━━━━━ Source information
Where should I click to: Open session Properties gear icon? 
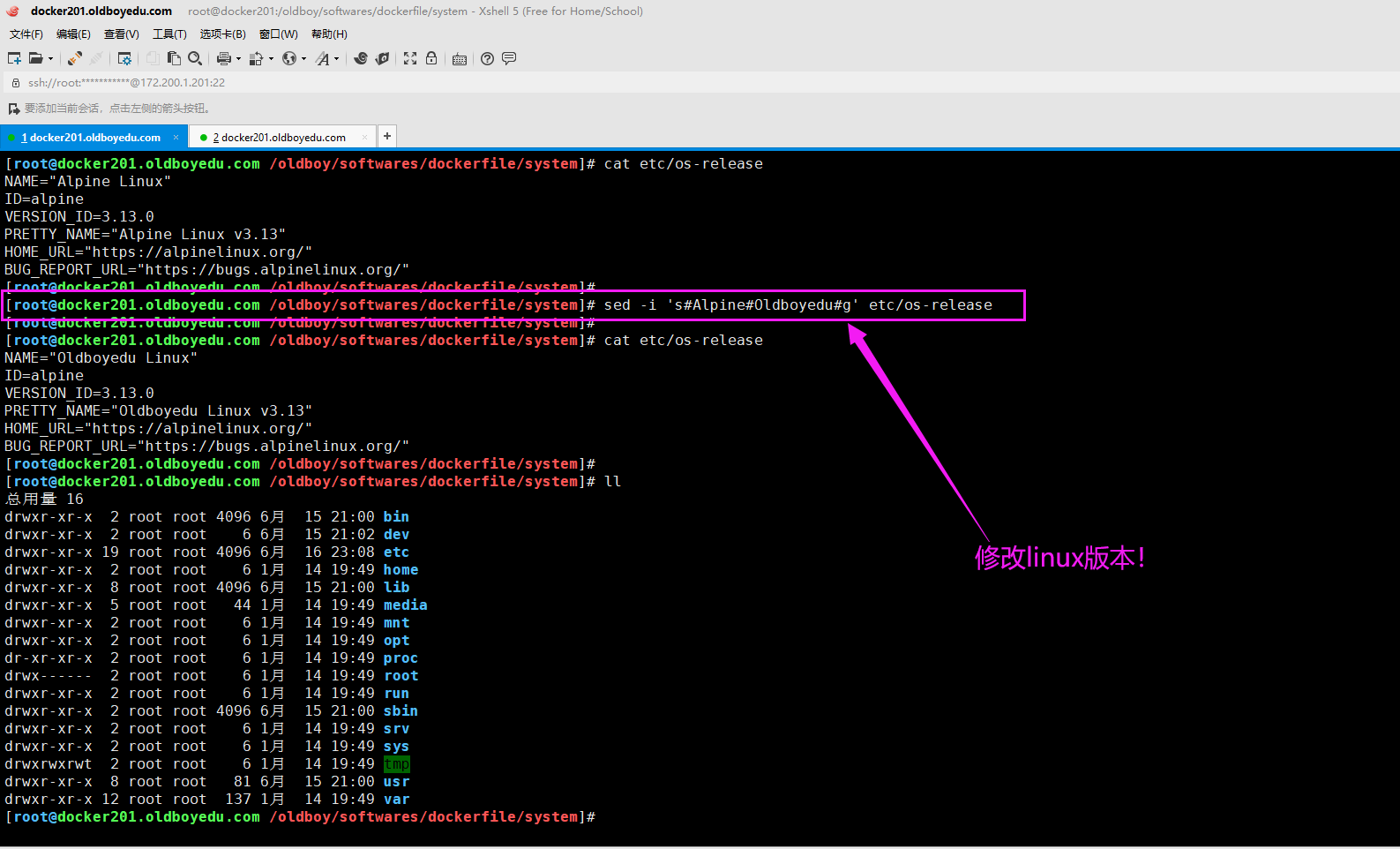[x=124, y=58]
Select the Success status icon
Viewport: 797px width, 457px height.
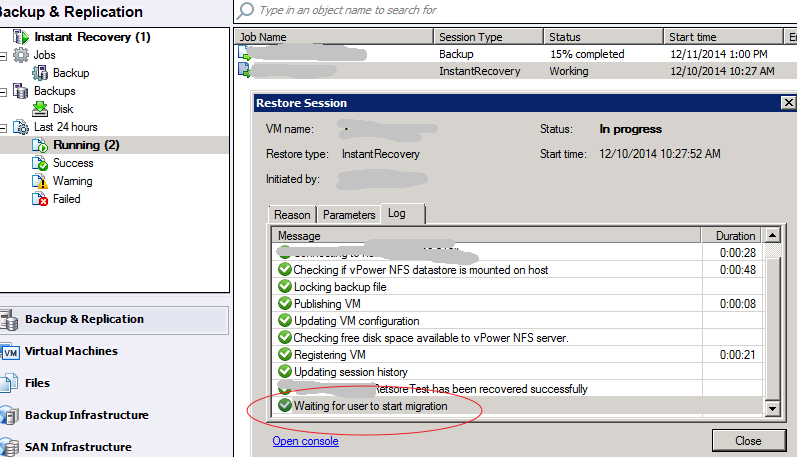pos(40,163)
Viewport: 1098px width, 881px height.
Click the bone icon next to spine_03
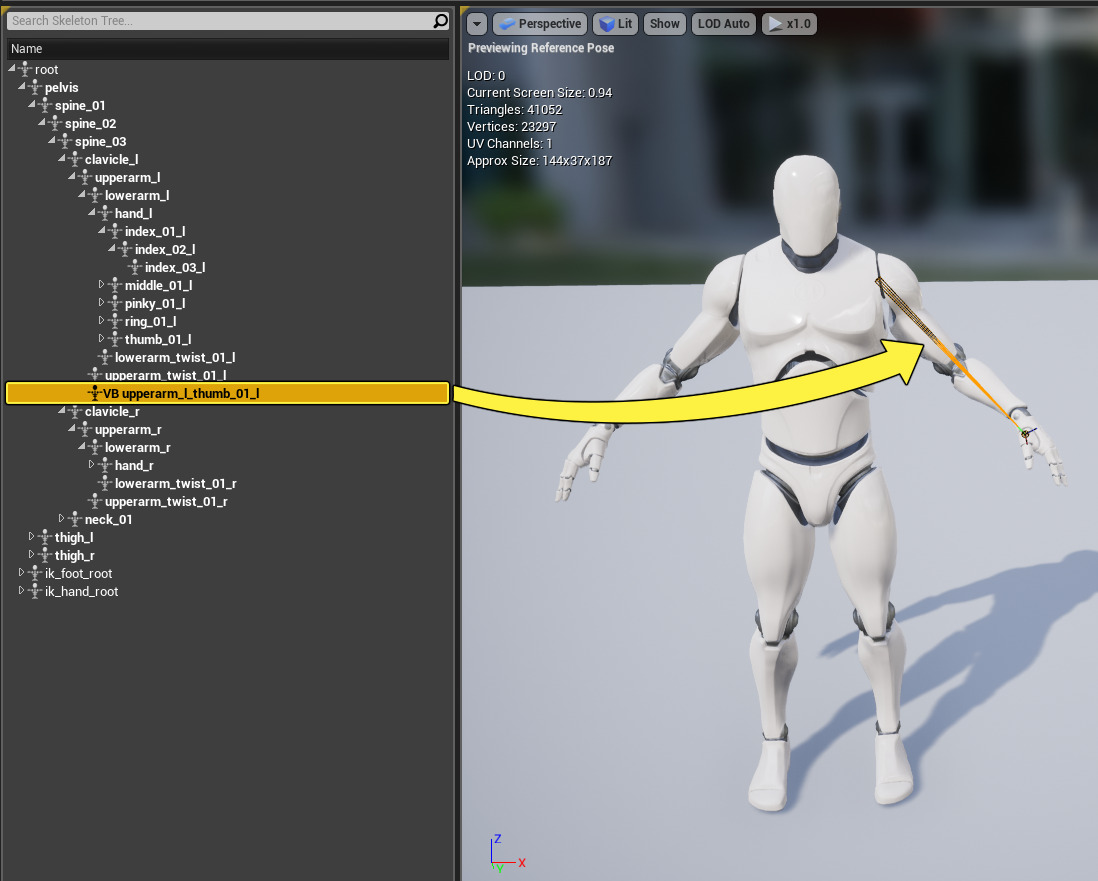click(66, 142)
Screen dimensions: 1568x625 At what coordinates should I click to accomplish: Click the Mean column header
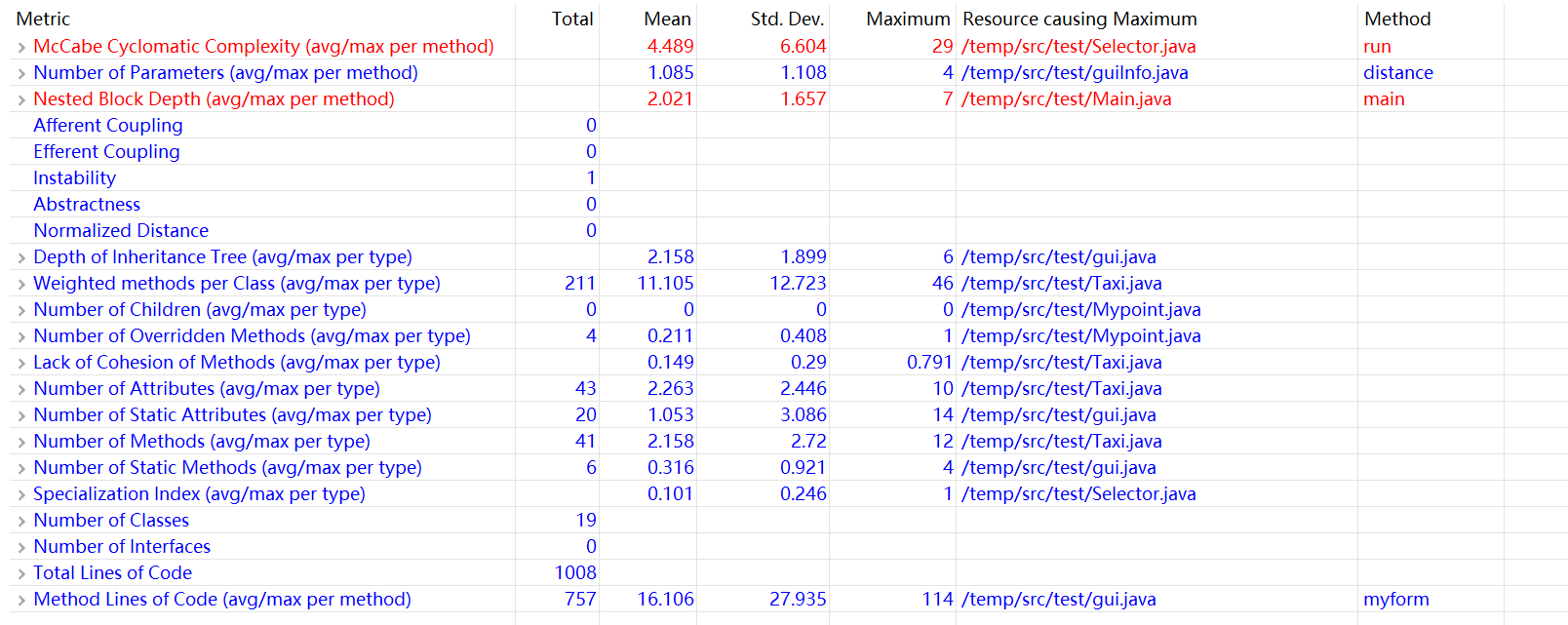667,19
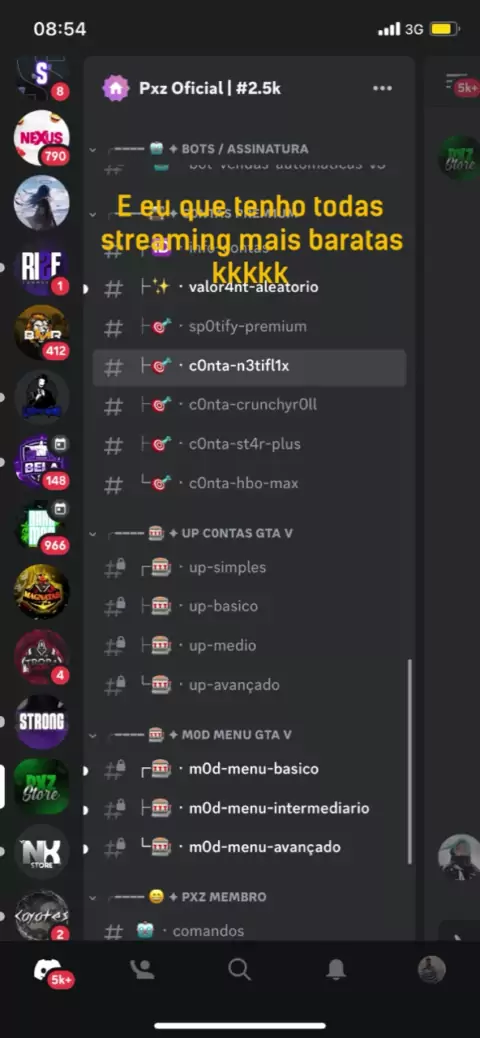Tap the search magnifier icon
Viewport: 480px width, 1038px height.
click(239, 970)
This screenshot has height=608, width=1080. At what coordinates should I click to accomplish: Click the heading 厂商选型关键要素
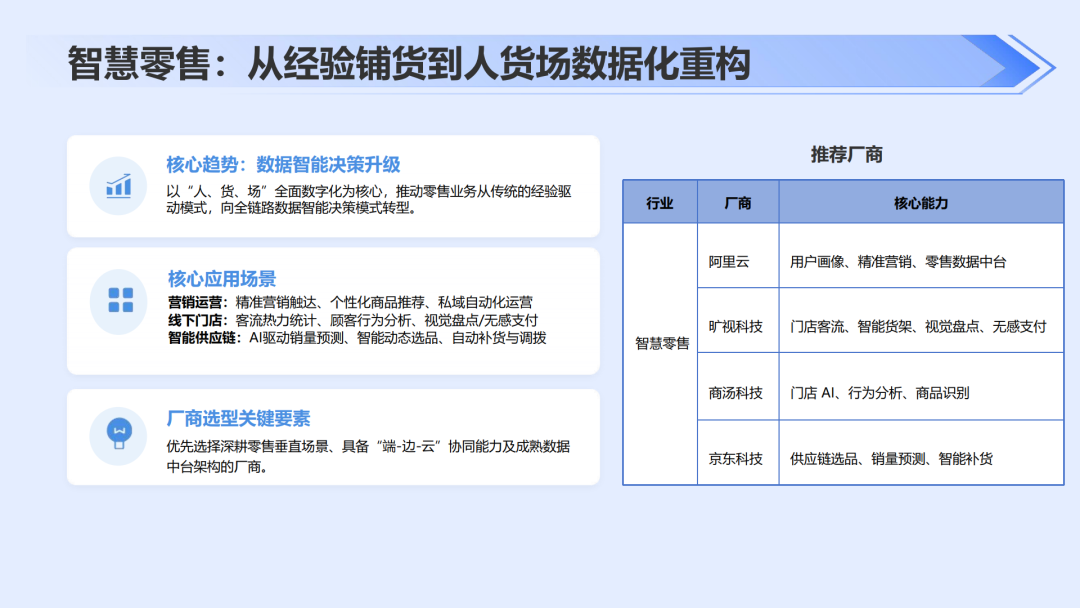pyautogui.click(x=238, y=418)
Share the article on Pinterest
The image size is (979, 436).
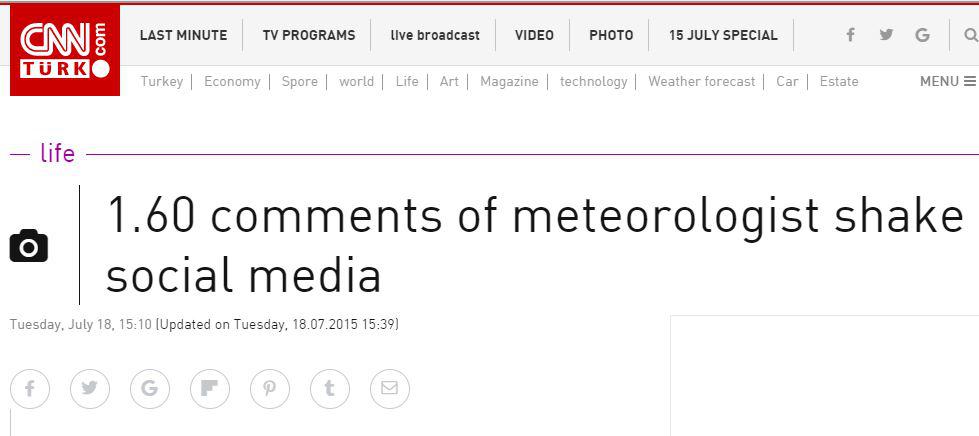(x=270, y=389)
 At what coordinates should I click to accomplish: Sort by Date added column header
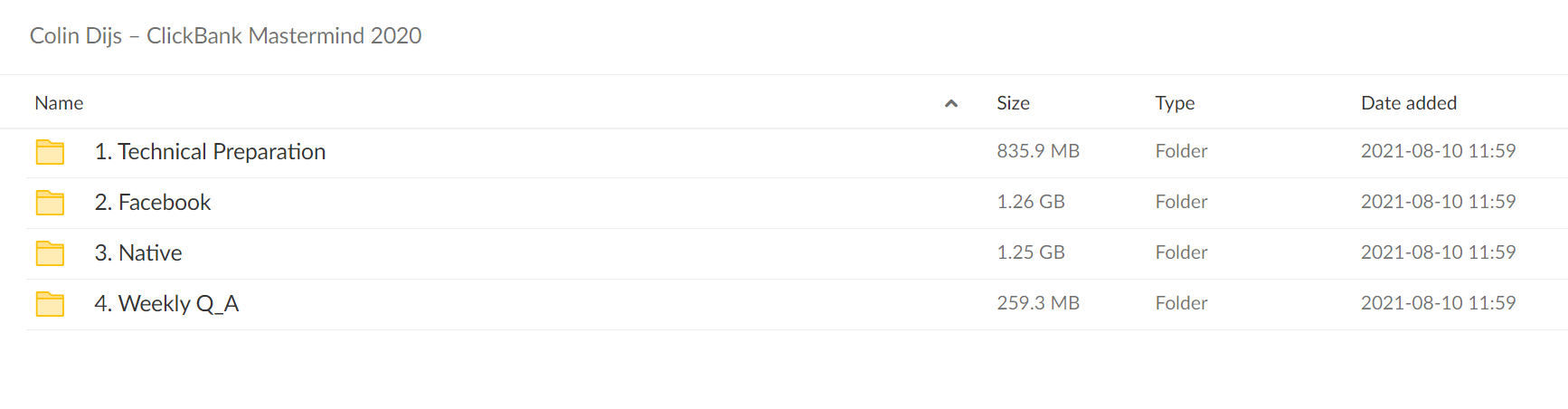(x=1409, y=103)
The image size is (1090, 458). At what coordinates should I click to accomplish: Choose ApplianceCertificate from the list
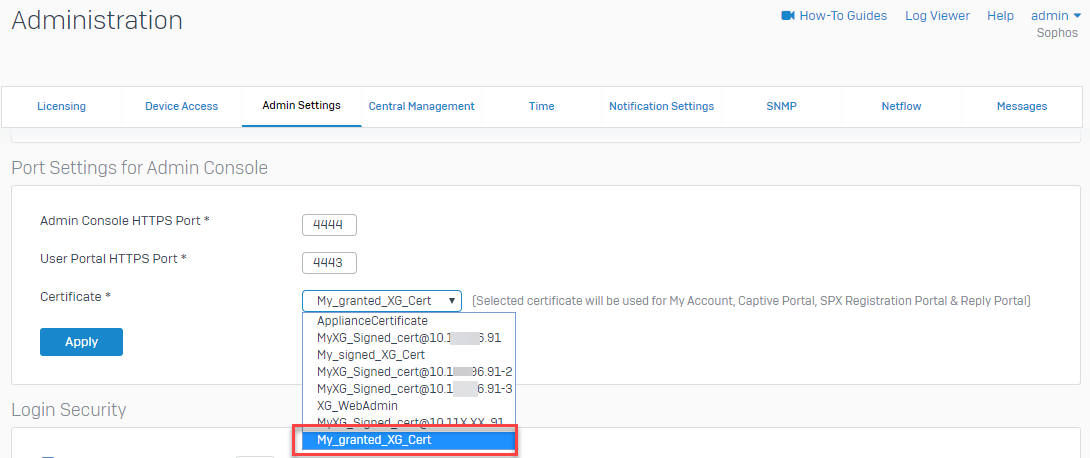(372, 321)
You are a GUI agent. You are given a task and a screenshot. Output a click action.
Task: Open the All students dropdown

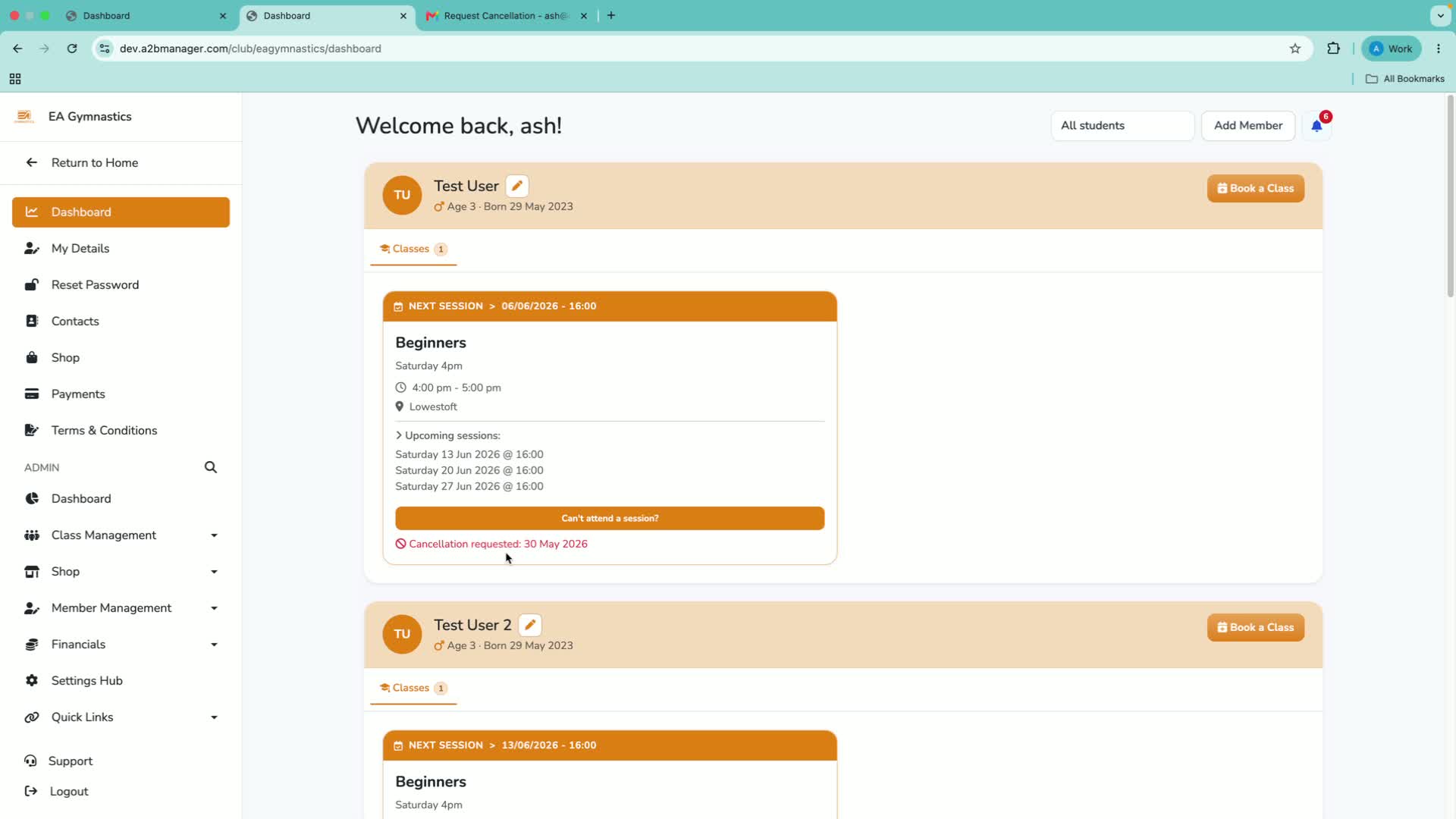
━━━━━━━━━━
Exercise directions
When you give the entries again, keep them exact and omit any picture they contain.

Solution to the problem
Where should I click to: Open session Properties gear icon? 
[x=124, y=58]
Select the Success status icon
Viewport: 797px width, 457px height.
pos(40,163)
Viewport: 1098px width, 881px height.
Click the bone icon next to spine_03
click(66, 142)
Screen dimensions: 1568x625 At what coordinates should I click to accomplish: Click the Mean column header
667,19
Tap the search magnifier icon
Viewport: 480px width, 1038px height.
click(239, 970)
This screenshot has height=608, width=1080. At what coordinates should I click to accomplish: Click the heading 厂商选型关键要素
pyautogui.click(x=238, y=418)
Share the article on Pinterest
The image size is (979, 436).
(x=270, y=389)
 At what coordinates should I click to accomplish: Sort by Date added column header
(x=1409, y=103)
The image size is (1090, 458). At what coordinates should I click to accomplish: Choose ApplianceCertificate from the list
(372, 321)
You are a GUI agent. You are given a task and a screenshot. Output a click action.
Task: Open the All students dropdown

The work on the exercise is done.